Neighbor joining (NJ, paper) is a phylogeny reconstruction method. It differs from UPGMA in the way it computes the distances between clusters.

This algorithm first assumes that the phylogeny is a star graph. Then it finds the pair of vertices that when merged and split out gives the minimal total edge length \(S_{ij}\) of the new almost-star graph. (See eq. (4) and figure 2a and 2b in the paper.) \[ S_{i,j} = \frac1{2(n-2)} \sum_{k\not\in \{i,j\}}(d(i, k)+d(j,k)) + \frac 12 d(i,j)+\frac 1{n-2} \sum_{k<l,\, k, l\not\in\{i,j\}}d(k,l). \] After subtracting the sum of all pairwise distances (which is a constant) and multiplying by \(2(n-2)\), we obtain the familiar \[ Q(i, j) = (n-2) d(i, j) - \sum_{k=1}^n d(i, k) - \sum_{k=1}^n d(j, k). \] Thus, we merge the two vertices that minimize \(Q\). The distance from the merging of vertices \(i\) and \(j\) to each other vertex \(k\) is \(d_{(i-j)k} = (d_{i,k} + d_{j,k})/2\).

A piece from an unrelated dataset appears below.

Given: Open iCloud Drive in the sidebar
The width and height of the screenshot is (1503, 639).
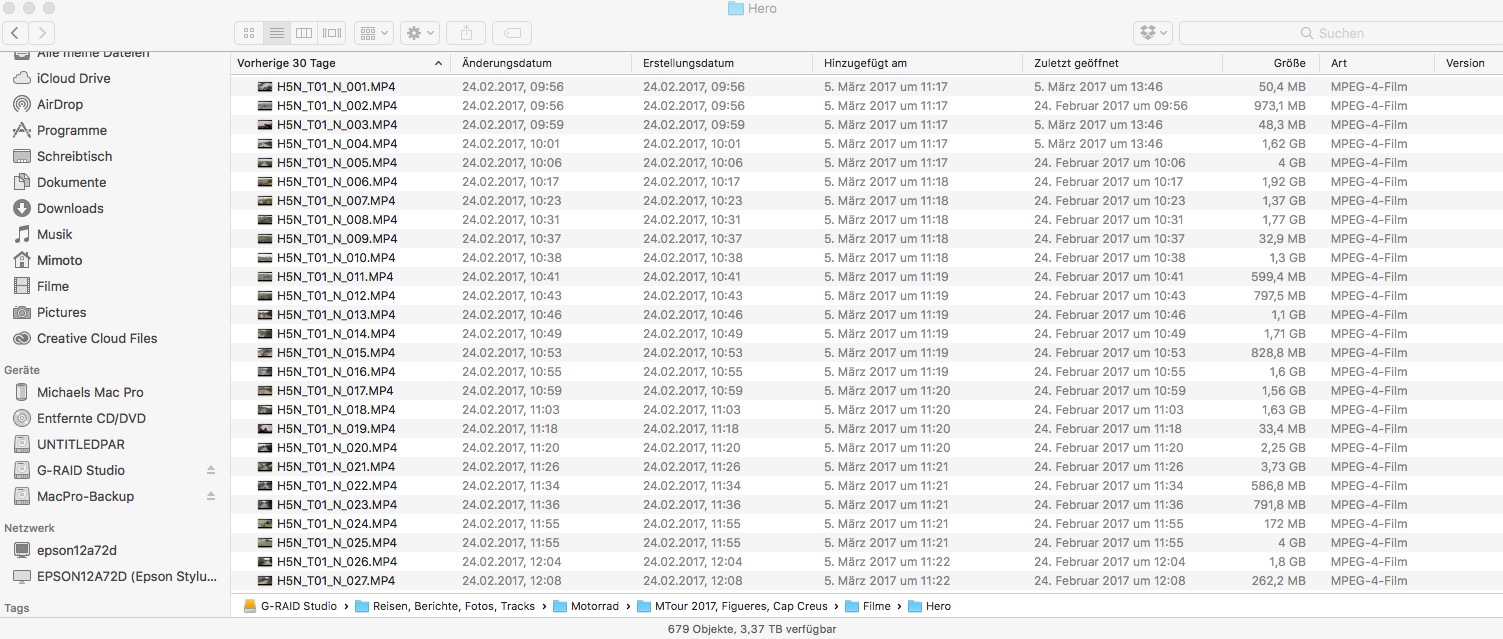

NJ also estimates branch lengths. See the paper for details.

- Input
- Matrix of pairwise distances
- Output
- Phylogeny
- Algorithm
- Repeatedly merge the nearest two clusters using metric \(Q\) defined above.
- Complexity
- \(O(n^3)\). Faster is possible using heuristics.